JOHANNESBURG – Net1 UEPS Technologies' loss of the lucrative contract to distribute billions of rand to social grants recipients and its poor financial reporting on Friday came back to bite the firm, its stock plunging 46 percent.
The share price closed 46.86 percent lower at R50.54 on the JSE.
The group said it was in the process of preparing restated financial statements for the year ended June 2018, due to it erroneously dotting down its purchase of its stake in Cell C as “available-for-sale” equity instrument. The firm said this resulted in fair value adjustments being recorded in other comprehensive income instead of net income.

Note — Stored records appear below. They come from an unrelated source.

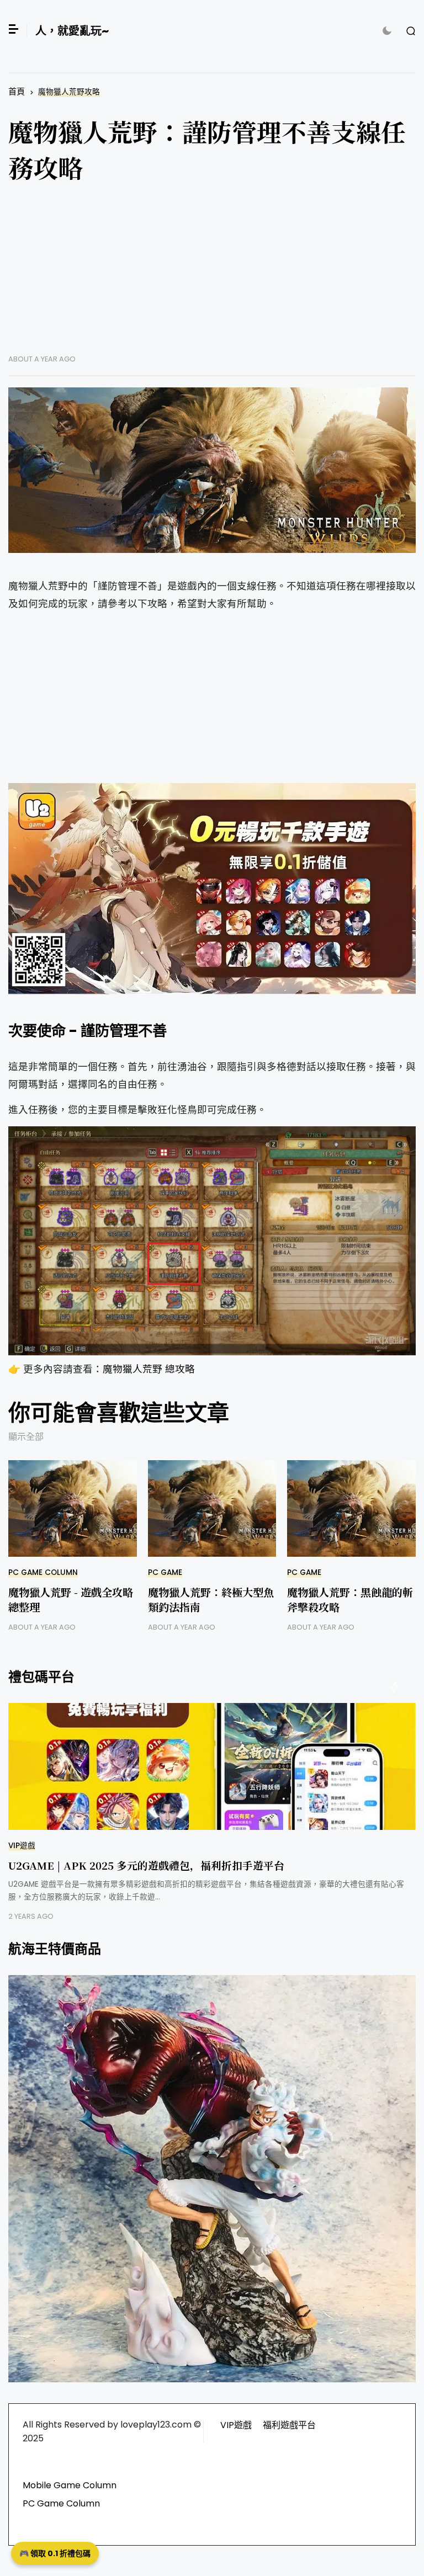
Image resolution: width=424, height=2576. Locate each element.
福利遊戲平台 (289, 2425)
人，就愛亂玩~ (72, 31)
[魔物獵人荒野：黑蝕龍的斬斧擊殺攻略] (351, 1508)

Herman Kotzé, Net1 chief executive, said on Friday that the mistake was only picked during the preparation of the results for the latest quarter. He said the restatement had no effect on the carrying value of its Cell C investment, but could not be drawn to reveal how its accounting officers did not pick up the error earlier on.
“The company is currently assessing the impact of this restatement on its internal control over financial reporting… The error is being corrected by moving the $25.2 million (R361m) fair value adjustment from other comprehensive income to nett income for fiscal 2018,” Kotzé said.
Net1 in August last year bought a 15 percent stake in Cell C for R2 billion. Cell C is one of the three major licensed mobile operators in South Africa with more than 15 million subscribers. The group said its audit committee has discussed the error with its auditors with Deloitte & Touche.
Deloitte directed all question to Net1. “Our professional responsibilities, standards and contractual obligations with respect to client confidentiality prevent us from commenting any further…” Deloitte said at the weekend.
The auditing profession has over the past year come under intense scrutiny after KPMG admitted to multiple poor standards. The near collapse of VBS bank and the near destruction of Steinhoff have also undermined the profession.
Deloitte partners have also been accused by the industry’s regulator of having had a blind eye to African Bank incorrectly calculating impairments in its loan book, which led to the collapse of the bank.
Meanwhile, Net1, whose subsidiary Cash Paymaster Services (CPS) contract with South Africa Social Security Agency (Sassa) came to an end in September, reported underwhelming results for the quarter ended September.
It reported revenue of $126m, down 17 percent year-over-year in dollars and fundamental earnings per share of $0.01 (R0.14), including a loss of $0.28 per share related to CPS.